= Prelude No. 1 (Villa-Lobos) =

Guitar piece by Heitor Villa-Lobos

Prelude No. 1 is a guitar piece written by Brazilian composer Heitor Villa-Lobos.

== Music ==
The piece is subtitled "Melodia lírica" (Lyrical Melody), is in E minor, marked "Andantino espressivo", and is the first of the Five Preludes, written in 1940. The others are in E major, A minor, E minor, and D major. It was first performed, together with its four companions, by Abel Carlevaro in Montevideo on 11 December 1942.

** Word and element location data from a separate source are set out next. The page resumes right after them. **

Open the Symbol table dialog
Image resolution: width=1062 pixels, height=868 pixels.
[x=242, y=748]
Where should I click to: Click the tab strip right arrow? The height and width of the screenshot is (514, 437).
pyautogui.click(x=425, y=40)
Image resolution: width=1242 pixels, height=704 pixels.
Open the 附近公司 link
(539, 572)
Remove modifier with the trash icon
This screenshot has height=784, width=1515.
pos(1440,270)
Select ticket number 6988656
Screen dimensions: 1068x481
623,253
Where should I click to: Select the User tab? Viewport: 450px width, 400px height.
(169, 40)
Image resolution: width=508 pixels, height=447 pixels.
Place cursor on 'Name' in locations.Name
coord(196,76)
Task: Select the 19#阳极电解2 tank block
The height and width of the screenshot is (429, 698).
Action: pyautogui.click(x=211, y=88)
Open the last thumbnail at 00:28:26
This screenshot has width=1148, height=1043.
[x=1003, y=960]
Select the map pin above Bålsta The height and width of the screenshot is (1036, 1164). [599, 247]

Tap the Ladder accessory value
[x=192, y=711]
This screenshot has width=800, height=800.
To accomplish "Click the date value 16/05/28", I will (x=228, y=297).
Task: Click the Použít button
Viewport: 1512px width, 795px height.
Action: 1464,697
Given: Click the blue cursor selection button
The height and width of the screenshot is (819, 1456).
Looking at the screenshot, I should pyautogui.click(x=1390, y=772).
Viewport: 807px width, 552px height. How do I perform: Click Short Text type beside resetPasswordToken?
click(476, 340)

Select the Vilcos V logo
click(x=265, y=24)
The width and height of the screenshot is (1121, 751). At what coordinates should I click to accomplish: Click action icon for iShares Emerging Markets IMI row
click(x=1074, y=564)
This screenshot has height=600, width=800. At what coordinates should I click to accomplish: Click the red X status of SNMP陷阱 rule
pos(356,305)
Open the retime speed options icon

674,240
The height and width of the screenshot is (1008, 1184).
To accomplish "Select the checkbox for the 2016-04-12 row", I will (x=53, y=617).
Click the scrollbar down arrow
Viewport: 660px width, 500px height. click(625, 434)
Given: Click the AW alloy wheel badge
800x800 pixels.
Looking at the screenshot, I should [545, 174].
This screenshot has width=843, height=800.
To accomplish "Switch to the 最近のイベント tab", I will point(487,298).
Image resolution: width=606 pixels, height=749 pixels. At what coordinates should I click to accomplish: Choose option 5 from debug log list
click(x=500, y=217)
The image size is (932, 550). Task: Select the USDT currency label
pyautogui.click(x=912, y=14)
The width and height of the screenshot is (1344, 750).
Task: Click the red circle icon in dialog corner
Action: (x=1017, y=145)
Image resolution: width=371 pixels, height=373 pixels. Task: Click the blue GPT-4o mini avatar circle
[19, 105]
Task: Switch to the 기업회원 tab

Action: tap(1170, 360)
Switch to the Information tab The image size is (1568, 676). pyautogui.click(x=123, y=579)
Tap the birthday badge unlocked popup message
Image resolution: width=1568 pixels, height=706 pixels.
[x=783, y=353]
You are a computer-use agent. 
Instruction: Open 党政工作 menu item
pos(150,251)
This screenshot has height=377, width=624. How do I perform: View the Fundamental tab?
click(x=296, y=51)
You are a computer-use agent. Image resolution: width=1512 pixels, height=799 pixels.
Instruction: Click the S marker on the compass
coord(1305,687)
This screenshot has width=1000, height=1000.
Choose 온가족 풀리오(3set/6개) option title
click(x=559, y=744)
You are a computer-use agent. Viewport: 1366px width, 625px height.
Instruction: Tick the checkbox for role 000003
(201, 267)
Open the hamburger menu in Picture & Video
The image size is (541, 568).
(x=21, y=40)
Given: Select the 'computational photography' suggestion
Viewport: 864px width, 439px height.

This piece follows a ternary form which consists of a slow, yearning A section in E minor. The B section is more upbeat and lively in the key of E major.

== Discography ==
The composer himself once recorded this prelude:
- Villa-Lobos, O Intérprete. Prelude No. 1 and Chôros No. 1 (Villa-Lobos, guitar); Chôros No. 5, A lenda do caboclo, and "Polichinelo" from A prole do bebe (Villa-Lobos, piano; "Um canto que saiu das senzalas", "Guriata do coqueiro", "Nhapopê", and "Xangô" (Beate Roseroiter, soprano; Villa-Lobos, piano). Caravelle LP MEC/MVL 002.